Conceptually, this helper is to do with the View. However, I can't find any way to write functions in my View files; it seems they have to go in Helpers or the Controller/Model.

Since this function is very much specific to a Card object, the next best option would be to have a function inside my Card model card.rb:

class Card < ActiveRecord::Base
[...]
def format(unsafe_text)
  initial_text = h unsafe_text   # aka html_escape unsafe_text
  # assembles HTML output based on initial_text and fields of self
  output_text.html_safe!
end

Then I'd like to call this in assorted views by doing things like:

Rules text: <%= format(@card.rulestext) %>

However, there's a big problem here as well. In the Card model card.rb, I am able to use the html_safe! function, but I'm not able to use h or html_escape. It seems that the h and html_escape functions are only available in ERB views, not in the helpers or controllers!

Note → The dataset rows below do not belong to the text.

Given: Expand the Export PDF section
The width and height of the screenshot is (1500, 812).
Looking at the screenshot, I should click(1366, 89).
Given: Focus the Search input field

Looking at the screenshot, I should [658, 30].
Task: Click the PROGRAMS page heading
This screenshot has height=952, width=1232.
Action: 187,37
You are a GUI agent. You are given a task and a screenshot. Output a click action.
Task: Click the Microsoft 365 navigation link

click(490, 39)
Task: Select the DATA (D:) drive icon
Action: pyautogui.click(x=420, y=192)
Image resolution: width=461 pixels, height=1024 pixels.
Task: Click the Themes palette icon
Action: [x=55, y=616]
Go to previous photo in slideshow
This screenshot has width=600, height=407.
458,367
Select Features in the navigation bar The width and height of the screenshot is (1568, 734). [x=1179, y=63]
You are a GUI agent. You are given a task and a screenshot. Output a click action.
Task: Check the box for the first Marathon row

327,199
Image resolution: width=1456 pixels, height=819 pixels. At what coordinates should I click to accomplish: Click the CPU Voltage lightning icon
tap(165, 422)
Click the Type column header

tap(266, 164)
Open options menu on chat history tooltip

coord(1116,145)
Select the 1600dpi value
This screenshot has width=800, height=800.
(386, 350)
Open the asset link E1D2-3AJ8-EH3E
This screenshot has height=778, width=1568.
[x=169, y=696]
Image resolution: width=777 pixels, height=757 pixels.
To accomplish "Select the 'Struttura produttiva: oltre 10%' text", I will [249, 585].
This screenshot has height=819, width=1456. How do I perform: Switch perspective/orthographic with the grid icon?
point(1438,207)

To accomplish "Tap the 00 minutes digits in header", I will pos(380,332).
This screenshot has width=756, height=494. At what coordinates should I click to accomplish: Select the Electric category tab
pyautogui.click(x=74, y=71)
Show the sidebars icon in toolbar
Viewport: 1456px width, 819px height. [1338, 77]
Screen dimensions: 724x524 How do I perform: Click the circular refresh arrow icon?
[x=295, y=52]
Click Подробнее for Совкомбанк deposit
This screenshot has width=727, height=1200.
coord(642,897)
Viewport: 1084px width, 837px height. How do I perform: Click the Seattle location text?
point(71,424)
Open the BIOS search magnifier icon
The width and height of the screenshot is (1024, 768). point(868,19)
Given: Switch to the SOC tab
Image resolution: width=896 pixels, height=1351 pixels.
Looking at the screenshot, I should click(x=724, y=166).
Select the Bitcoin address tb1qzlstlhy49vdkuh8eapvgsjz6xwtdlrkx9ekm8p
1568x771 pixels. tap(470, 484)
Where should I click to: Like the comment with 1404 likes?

There are a few workarounds. I can make format not sanitize its input, and go

Rules text: <%= format(h(@card.rulestext)) %>

But that's both prone to dangerous slipups (one missing h() and we've got problems) and is very non-DRY. At the moment I'm using a partial to gain access to the h() function:

(in a normal view)
Rules text: <%= render 'formattext', :text=> @card.rulestext %>

(app/views/shared/_formattext.html.erb)
<%= @card.format(html_escape(text)) %>

But this still feels dangerous. All I have to do is make single forgetful call to format(sometext) in a view, rather than calling render 'formattext', :text=> sometext, and I've got unescaped text running around.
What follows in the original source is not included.